If there’s an award titled ‘Most Miserable,’ Indian banks would walk it. Until now, public sector banks appeared as the bad boys, but the ongoing ICICI-Videocon saga strengthens fears that even private lenders got a drop on our lax regulations. For RBI Governor Dr Urjit Patel, who played the victim card for not having full authority on public lenders, the ICICI episode offers ground to act swiftly and then press for uniform regulation. It’s true that one cannot prevent and catch all frauds, but if whistleblower Arvind Gupta’s allegations on ICICI are true, Patel would have already lost out for not identifying it beforehand. And the least he could do is to seize the opportunity and punish the wrongdoers, if any, to prove what effective regulation and enforcement can do.

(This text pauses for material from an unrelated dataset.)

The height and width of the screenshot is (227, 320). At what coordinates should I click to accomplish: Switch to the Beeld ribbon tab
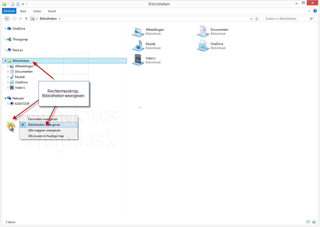pyautogui.click(x=52, y=11)
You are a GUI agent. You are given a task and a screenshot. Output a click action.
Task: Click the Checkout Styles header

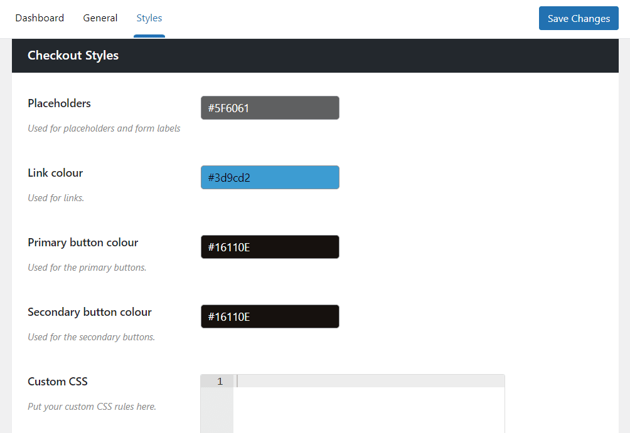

As for the government, it should realise that the devilishly complicated banking problem needs much more than camera-ready gestures like referring cases to the CBI and ED, which often ends up in legal knots. Instead, the government should set up special courts, like it did during the Satyam scandal, and committees to focus and resolve banking cases.
This is pertinent not because there are too many big banks, but there are too many to fail banks. It also forces a rethink on privatisation, but one must remember that protecting retail investors is paramount in banking, and the government of the day invariably bails out the banks—public or private—using taxpayer funds, which is like taking from one hand and giving from another. That’s exactly what happened with Global Trust Bank, which the state-run Oriental Bank of Commerce was forced to absorb.
Banking is the backbone of India’s economy and unlike developed nations, we were overcautious to open up the system and now it’s proven beyond doubt that even excessive reliance on nationalisation isn’t foolproof. What’s needed is for both the government and regulators to ‘perpetually keep the third eye open,’ which is to have effective regulation and enforcement, as success always comes with a risk.